В начале июня 1971 года в президентской резиденции Кэмп-Дэвид прошла шестичасовая встреча Г. Киссинджера и А. Ф. Добрынина, в ходе которой был оговорён весь возможный круг переговорных тем и обозначены возможные сроки встречи в верхах: либо сентябрь 1971 года, либо март-май 1972 года[862]. А уже 15 июня А. Ф. Добрынин лично встретился с Р. Никсоном, который заявил ему, что, во-первых, по «этическим» соображениям он бы воздержался от предложения советской стороны о созыве общей конференции пяти ядерных держав и, во-вторых, что сейчас в отношениях Москвы и Вашингтона есть два приоритетных вопроса — проблема Западного Берлина и заключение договора по ОСВ. Затем 5 августа Р. Никсон направил личное послание Л. И. Брежневу, в котором выразил надежду на скорую приватную встречу, в ходе которой он готов обсудить с советским лидером любые вопросы, включая самые острые проблемы Ближнего Востока и Юго-Восточной Азии.

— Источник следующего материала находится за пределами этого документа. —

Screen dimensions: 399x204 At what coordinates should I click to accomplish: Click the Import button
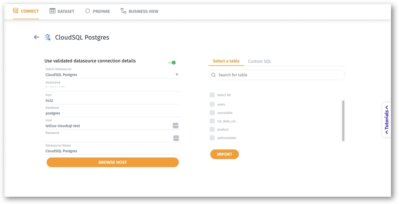pyautogui.click(x=224, y=154)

Ответ на это послание не заставил себя ждать, и уже 10 августа Вашингтон был проинформирован о том, что визит Р. Никсона в Москву мог бы состояться в мае-июне 1972 года. Лишь после этой информации началось согласование конкретной даты визита между Г. Киссинджером и А. Ф. Добрыниным, которые договорились, что первая личная встреча лидеров двух сверхдержав пройдет в Москве во второй половине мая 1972 года.

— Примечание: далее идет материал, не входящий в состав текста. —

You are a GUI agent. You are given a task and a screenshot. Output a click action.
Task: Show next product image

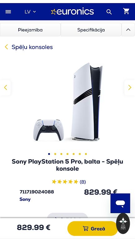[x=130, y=87]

Между тем в ожидании этой исторической встречи 3 сентября 1971 года было подписано не менее важное четырехстороннее соглашение по Западному Берлину[863]. А 30 сентября 1971 года А. А. Громыко и У. Роджерс подписали два важных соглашения, которые были выработаны на хельсинско-венских переговорах: «Об усовершенствовании линии прямой связи» между Белым домом и Кремлем через космические спутники и «О мерах по уменьшению опасности возникновения ядерной войны между СССР и США». Последний договор, по сути, стал первым соглашением, в котором четко фиксировались правила поведения сторон в случае возникновения «ядерной тревоги». В соответствии с ним обе стороны обязались сразу информировать друг друга обо всех случаях «несанкционированного, случайного или иного необъяснимого инцидента, связанного с возможным взрывом ядерного оружия», а также принимать меры для предотвращения случайного или несанкционированного применения ядерного оружия, находящегося под контролем каждой стороны.